The roar is from the distant cosmos. Nobody knows what causes it.
Of course, sound waves can't travel in a vacuum (which is what most of space is), or at least they can't very efficiently. But radio waves can.
Radio waves are not sound waves, but they are still electromagnetic waves, situated on the low-frequency end of the light spectrum.
Many objects in the universe, including stars and quasars, emit radio waves. Even our home galaxy, the Milky Way, emits a static hiss (first detected in 1931 by physicist Karl Jansky). Other galaxies also send out a background radio hiss.
But the newly detected signal, described here today at the 213th meeting of the American Astronomical Society, is far louder than astronomers expected.
There is "something new and interesting going on in the universe," said Alan Kogut of NASA's Goddard Space Flight Center in Greenbelt, Md.
A team led by Kogut detected the signal with a balloon-borne instrument named ARCADE (Absolute Radiometer for Cosmology, Astrophysics, and Diffuse Emission).
In July 2006, the instrument was launched from NASA's Columbia Scientific Balloon Facility in Palestine, Texas, and reached an altitude of about 120,000 feet (36,500 meters), where the atmosphere thins into the vacuum of space.
ARCADE's mission was to search the sky for faint signs of heat from the first generation of stars, but instead they heard a roar from the distant reaches of the universe.
"The universe really threw us a curve," Kogut said. "Instead of the faint signal we hoped to find, here was this booming noise six times louder than anyone had predicted."
Detailed analysis of the signal ruled out primordial stars or any known radio sources, including gas in the outermost halo of our own galaxy.
Other radio galaxies also can't account for the noise – there just aren't enough of them.
"You'd have to pack them into the universe like sardines," said study team member Dale Fixsen of the University of Maryland. "There wouldn't be any space left between one galaxy and the next."
The signal is measured to be six times brighter than the combined emission of all known radio sources in the universe.
For now, the origin of the signal remains a mystery.
"We really don't know what it is,"said team member Michael Seiffert of NASA's Jet Propulsion Laboratory in Pasadena, Calif.
And not only has it presented astronomers with a new puzzle, it is obscuring the sought-for signal from the earliest stars.

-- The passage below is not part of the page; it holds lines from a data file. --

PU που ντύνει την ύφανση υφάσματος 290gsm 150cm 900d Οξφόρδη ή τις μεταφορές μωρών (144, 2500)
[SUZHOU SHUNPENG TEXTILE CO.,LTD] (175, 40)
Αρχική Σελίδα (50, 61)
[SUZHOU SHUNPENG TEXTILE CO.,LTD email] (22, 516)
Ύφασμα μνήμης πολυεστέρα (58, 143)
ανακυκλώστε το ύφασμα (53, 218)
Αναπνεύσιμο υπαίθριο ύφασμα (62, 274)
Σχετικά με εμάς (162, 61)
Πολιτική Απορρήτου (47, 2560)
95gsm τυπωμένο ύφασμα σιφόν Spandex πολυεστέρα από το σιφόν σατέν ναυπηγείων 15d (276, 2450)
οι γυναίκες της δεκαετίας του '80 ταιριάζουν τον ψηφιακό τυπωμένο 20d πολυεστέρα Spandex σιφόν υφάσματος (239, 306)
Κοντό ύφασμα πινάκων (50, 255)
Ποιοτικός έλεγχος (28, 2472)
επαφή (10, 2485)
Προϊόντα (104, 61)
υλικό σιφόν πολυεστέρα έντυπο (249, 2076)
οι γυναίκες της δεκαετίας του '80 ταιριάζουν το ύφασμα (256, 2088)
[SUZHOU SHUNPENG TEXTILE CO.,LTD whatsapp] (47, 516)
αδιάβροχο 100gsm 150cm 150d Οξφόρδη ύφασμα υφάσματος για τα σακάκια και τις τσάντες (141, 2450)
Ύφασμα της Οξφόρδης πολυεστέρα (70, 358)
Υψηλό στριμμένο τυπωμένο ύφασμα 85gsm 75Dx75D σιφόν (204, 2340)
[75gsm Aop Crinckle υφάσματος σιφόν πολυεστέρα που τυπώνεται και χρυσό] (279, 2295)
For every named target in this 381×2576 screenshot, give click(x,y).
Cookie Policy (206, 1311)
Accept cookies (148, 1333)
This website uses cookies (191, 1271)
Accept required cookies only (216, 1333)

But the cosmic static may itself provide important clues to the development of galaxies when the universe was much younger, less than half its present age. Because the radio waves come from far away, traveling at the speed of light, they therefore represent an earlier time in the universe.
"This is what makes science so exciting," Seiffert said. "You start out on a path to measure something – in this case, the heat from the very first stars – but run into something else entirely, some unexplained."